So, after executing both instructions, the stack will have two int32 values on it - 47 and 345. And the evaluation stack is now at the maximum size indicated by the .maxstack directive.
The next instruction in our sample code adds together the two numbers we have loaded onto the stack:
ldc.i4.s 47 ldc.i4 345 add The add instruction is the first of the arithmetic operation instructions that we will encounter. It adds two numbers together, and, as always for IL operations, it expects to find the numbers on the stack. To be precise, it pops the top two items off the evaluation stack (these must both be of the same numeric data type), adds them together, and pushes the result onto the evaluation stack. Hence the add command has a stack delta of -1 and is represented by the following diagram:
| Important | ..., value, value→..., result |
In our program, the only item on the evaluation stack after executing this command will be the integer 392 (which is what you get when you add 47 and 345). This item will be popped off the stack when we call Console.WriteLine(). This means that when we hit the ret statement, the evaluation stack will be empty. That's important because the definition of IL requires that the evaluation stack is empty when we return from a void method. (As mentioned earlier, if the method is not void, then the evaluation stack should contain one item, the return value, when we return from the method.)

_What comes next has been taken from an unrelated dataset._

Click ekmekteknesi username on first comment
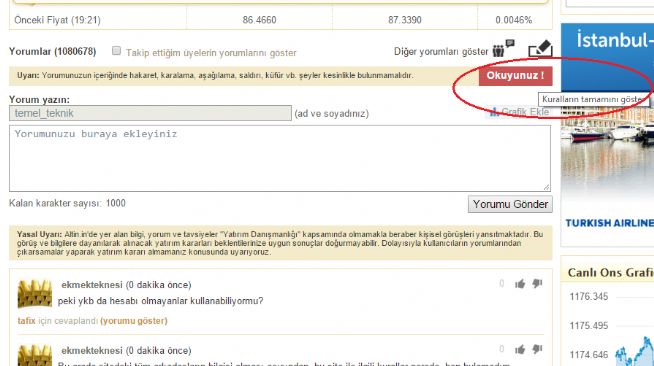Image resolution: width=654 pixels, height=366 pixels. tap(92, 285)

More About the Evaluation Stack
The idea of having to load everything onto the evaluation stack may seem a bit strange and unfriendly if you're used to dealing with high-level languages, but it is a common concept in lower-level languages and language compilers. There's even a formal name for the abstract conceptual processors that languages such as IL work with: abstract stack machines. Java bytecode is another example of such a language. The real advantage of the abstract stack machine architecture is that it makes it easier to write front-end compilers that convert high-level languages into the abstract stack language. However, using the abstract stack concept does have an extra advantage in that it makes it very easy to enforce type safety. Recall that one of the goals of .NET is to ensure that programs can easily be checked for type safety, so that there is no risk of them doing anything bad like overwriting memory that doesn't belong to them. Forcing all operations to go through the evaluation stack makes it relatively simple to check whether a program is verifiably type-safe. The JIT compiler can easily see what data types the IL code will cause to be loaded onto the stack, and so can check that these data types are consistent with whatever you are going to do with them. Indeed, one of the basic points about type safety is that the JIT compiler can always figure out exactly how many values are on the evaluation stack and what their data types are at any particular point in the program. We'll say more about how type safety is verified in IL code in Chapter 3.
IL Data Types
In this section we'll briefly review the data types that are supported by IL. One of the strengths of the .NET Framework is the way it has provided language interoperability - and a key aspect of that is its unified type system. I'd have to say, though, that one of .NET's weaknesses is its failure to provide any simple, language-independent way of describing those types that makes it easy to remember what's what. Take for example the simple, 32-bit, signed integer: in C# and MC++ that's an int; in VB it's an Integer. But then we have to remember that really, behind the scenes, it's just an instance of the type System.Int32. And we also need to be aware that int/Int32 is one of the Common Language Specification-compliant (CLS) types, which means it should be available from any language. That's of course unlike System.UInt32, which isn't CLS-compliant, isn't recognized by VB.NET, and is known as uint in C# and unsigned int in MC++. By the way, in IL, the signed one is called int32 and the unsigned one is called unsigned int32. Except that sometimes in instruction mnemonics they are referred to as .i4 and .u4. Confused yet?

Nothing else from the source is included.